Version imprimableversion PDF

Article paru dans la NVO le 8 juillet 2020

Tribune signée de : https://nvo.fr/tribune/lutter-contre-la-fraude-fiscale-necessite-des-moyens/

Alexandre Derigny, secrétaire général de la Fédération des finances CGT
Fanny De Coster, secrétaire générale du Syndicat national des finances publiques CGT
Manuela Dona, secrétaire générale du Syndicat national des agents des douanes CGT

 

 

 

Le 2 juillet dernier, encore ministre de l'Action et des Comptes publics, Gérald Darmanin a tenté une nouvelle fois de vendre, par voie de presse (Les Échos du 2 juillet 2020 [article payant]), les bons résultats de la lutte contre la fraude fiscale en 2019. Mais à y regarder de plus près, cette analyse est complètement faussée.
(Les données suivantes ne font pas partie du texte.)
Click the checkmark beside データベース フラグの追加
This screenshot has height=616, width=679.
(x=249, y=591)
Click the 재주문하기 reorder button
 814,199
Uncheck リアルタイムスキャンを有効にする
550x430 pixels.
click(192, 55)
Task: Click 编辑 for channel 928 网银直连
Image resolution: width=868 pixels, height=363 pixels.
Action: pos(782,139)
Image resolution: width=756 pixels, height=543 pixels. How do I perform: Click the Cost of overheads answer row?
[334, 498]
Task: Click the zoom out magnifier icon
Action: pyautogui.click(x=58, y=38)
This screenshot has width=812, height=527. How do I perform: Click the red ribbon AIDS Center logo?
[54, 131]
Explications…

Des chiffres en baisse constante

Tout d'abord, le ministre oublie de mentionner les chiffres en baisse constante (depuis 2012) du nombre de vérifications approfondies et de contrôles, les constats et recommandations de la Cour des comptes dans son rapport remis le 2 décembre 2019, et les nombreuses difficultés dans le contrôle fiscal liées à la crise actuelle.
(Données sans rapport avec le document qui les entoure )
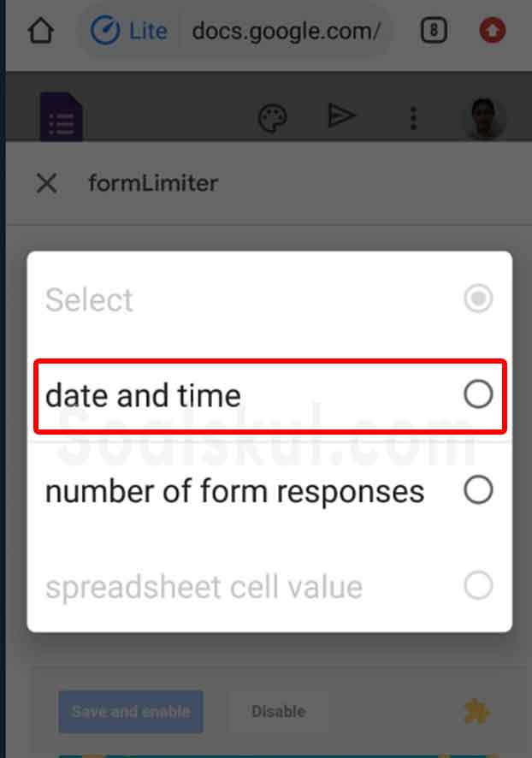This screenshot has height=758, width=532.
Task: Select the date and time radio button
Action: (x=478, y=394)
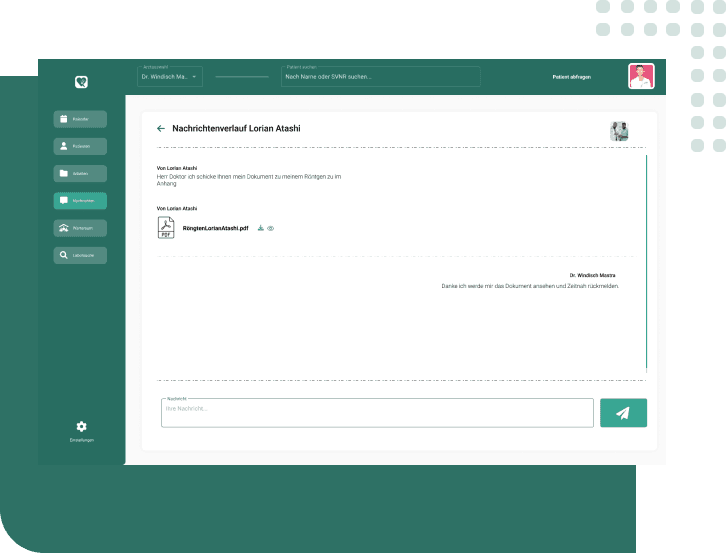This screenshot has width=726, height=553.
Task: Click the Patient suchen search field
Action: (x=380, y=76)
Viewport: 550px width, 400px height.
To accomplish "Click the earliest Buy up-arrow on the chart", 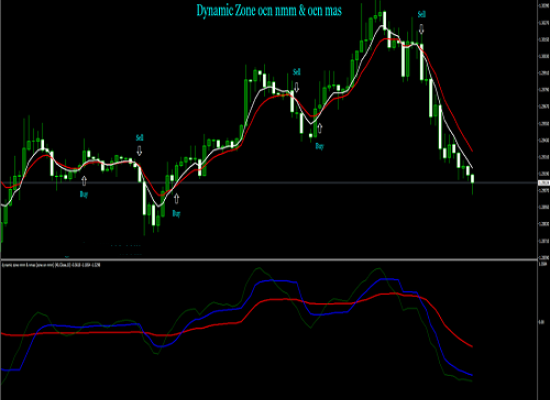I will [84, 181].
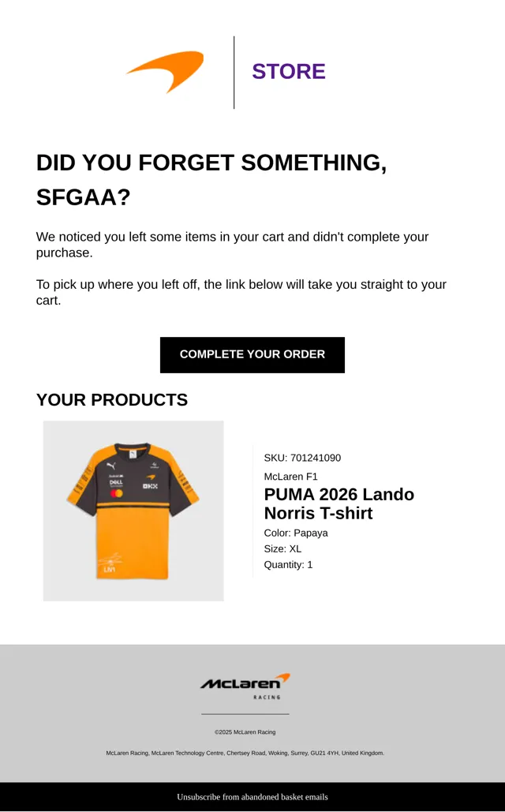Click the paragraph about items left in cart
Screen dimensions: 505x812
pyautogui.click(x=232, y=245)
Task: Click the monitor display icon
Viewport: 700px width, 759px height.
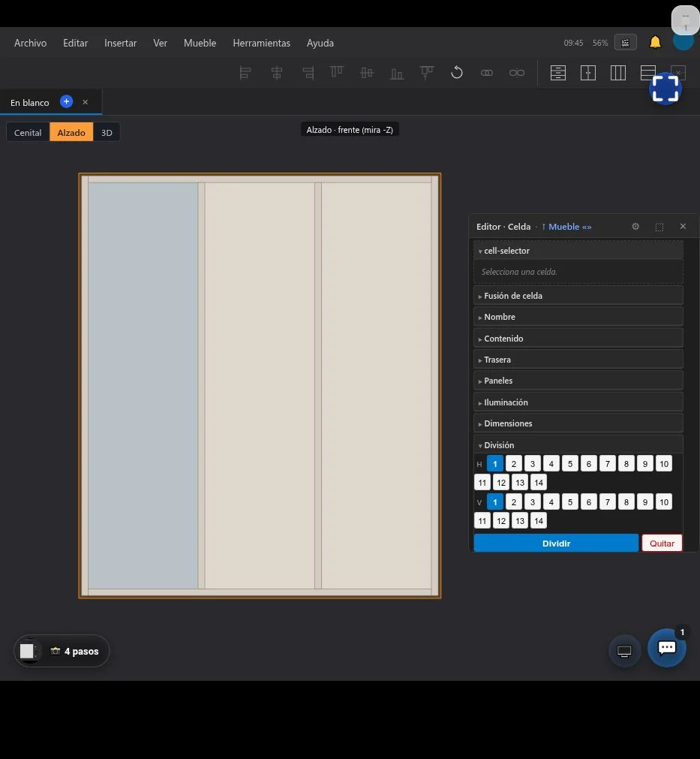Action: pyautogui.click(x=624, y=651)
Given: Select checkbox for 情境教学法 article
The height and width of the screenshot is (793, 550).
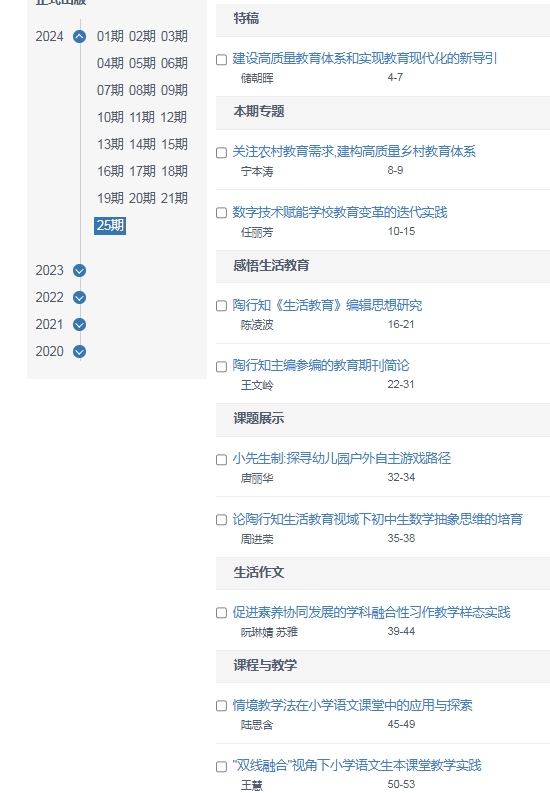Looking at the screenshot, I should [221, 706].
Dans ce rapport, la Cour des comptes pointait en effet « une diminution des résultats de la lutte contre la fraude ». Elle indiquait également que « cette évolution contraste avec celle observée à l'étranger, où les résultats du contrôle fiscal ont progressé au cours des dernières années et où les sanctions prononcées restent plus fortes qu'en France ».

D'autre part, ces résultats sont conjoncturels, car les affaires Google ne se renouvellent pas tous les ans.

Et ils mettent en avant des procédés de contrôle, comme le datamining (exploration des données), fort peu convaincants: le datamining, qui serait à l'origine de 22 % des opérations de contrôle fiscal, ne donne lieu en moyenne qu'à moins de 8 000 euros de redressement par dossier… Autant dire, moins que le plus pur des hasards.

Baisse des effectifs et des contrôles

Le satisfecit gouvernemental est donc contradictoire avec son plan massif de destruction du contrôle fiscal (suppression d'emplois, datamining inefficace et loi Essoc liquidant purement et simplement la fonction de vérificateur pour la transformer en conseil aux entreprises).

Conséquence de la baisse des effectifs de ces dernières années, le nombre de contrôles sur place par les professionnels (vérifications de comptabilité) a connu en France une forte diminution dans la période récente. Ils ont baissé de 20 % depuis 2013, pour un total de moins de 31 000 en 2019.

Le nombre d'examens de situations fiscales des particuliers (le contrôle approfondi des particuliers) a connu une baisse encore plus nette de 25 % pour un total de 3 134 contrôles en 2018. Sans parler de l'incapacité à s'adapter à la fraude liée au e-commerce.

Et ce n'est pas la création de services comme le service d'enquêtes judiciaires des finances (SEJF), sans création d'emplois, qui sera de nature à améliorer la situation.

Renforcer toute la chaîne du contrôle

À l'inverse, il est pour nous urgent et indispensable de renforcer toute la chaîne du contrôle, cela passe principalement par des moyens humains accrus afin d'accueillir et informer, gérer correctement les dossiers, mieux contrôler, assurer les missions contentieuses.

Il est urgent de donner des moyens juridiques, humains, de formation… suffisants pour lutter contre la fraude économique, fiscale et sociale, les atteintes à la loyauté des transactions commerciales et aux droits des consommateurs, les trafics illicites sous toutes leurs formes, ainsi que les montages financiers facilités par la permissivité de certaines législations fiscales, y compris en Europe.